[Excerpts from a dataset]

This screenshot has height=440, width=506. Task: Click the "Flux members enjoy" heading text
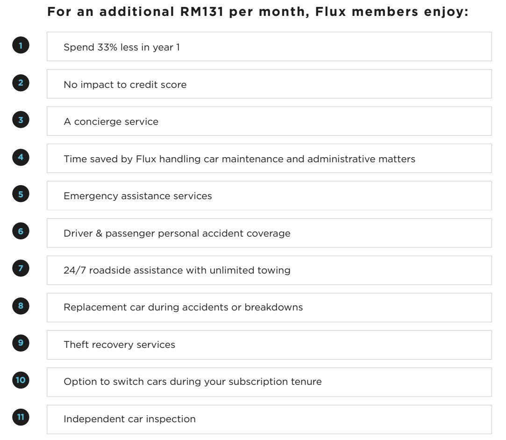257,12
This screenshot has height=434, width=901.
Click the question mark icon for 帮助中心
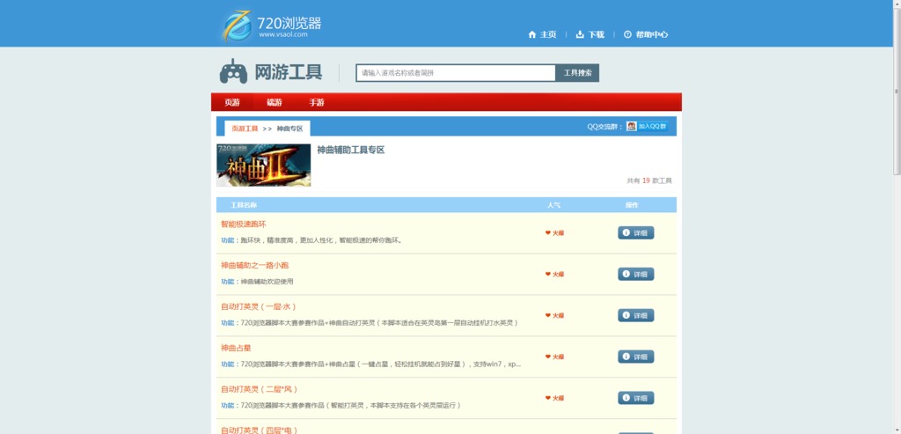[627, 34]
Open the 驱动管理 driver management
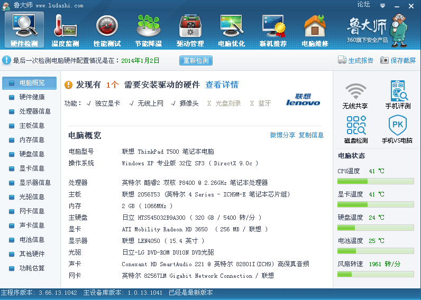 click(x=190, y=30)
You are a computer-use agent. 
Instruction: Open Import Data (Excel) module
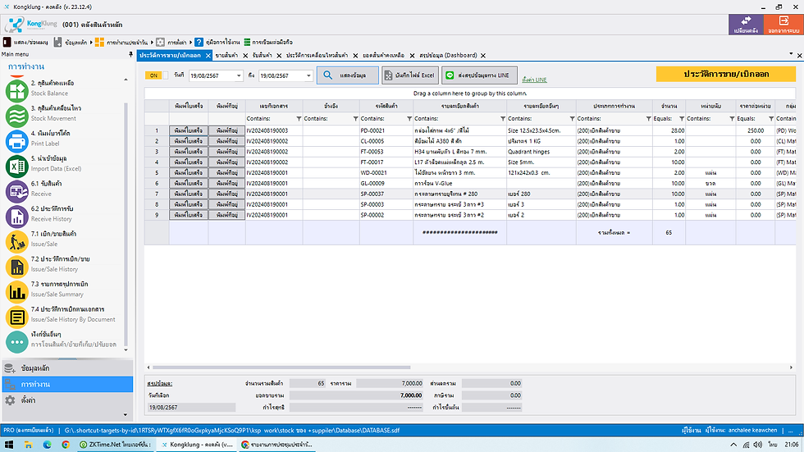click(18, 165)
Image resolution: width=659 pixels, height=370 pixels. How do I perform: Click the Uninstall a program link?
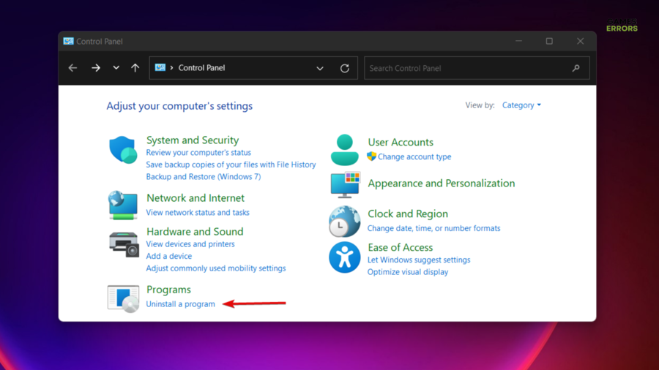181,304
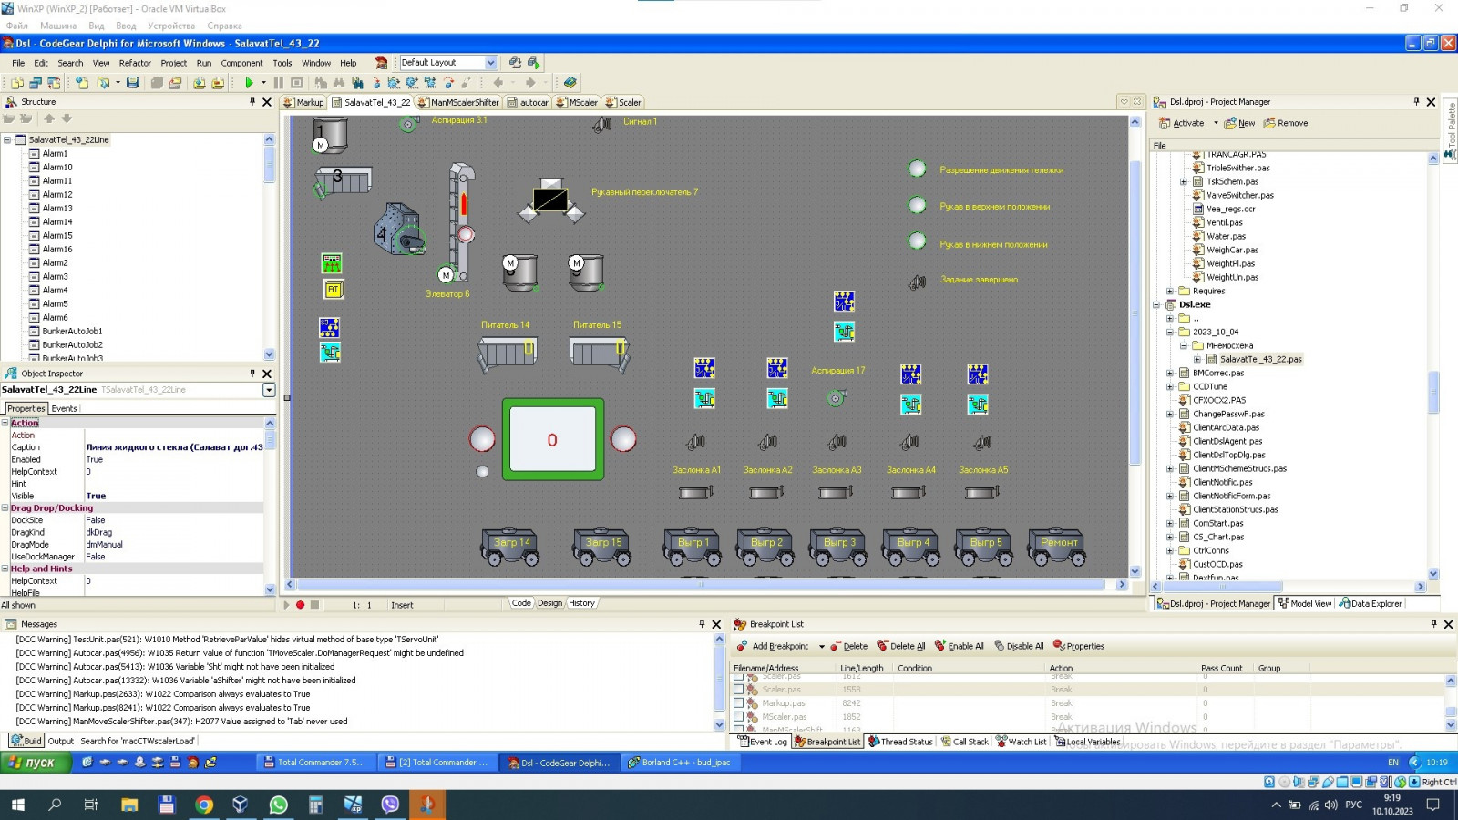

INSTRUCTIONS FOR THE TASK → The answer must consist solely of the lines from the one with "Image resolution: width=659" through the final line of the data, each reproduced exactly and with pictures omitted.

RESPONSE →
Image resolution: width=659 pixels, height=370 pixels. How do I perform: Click the Uninstall a program link?
181,304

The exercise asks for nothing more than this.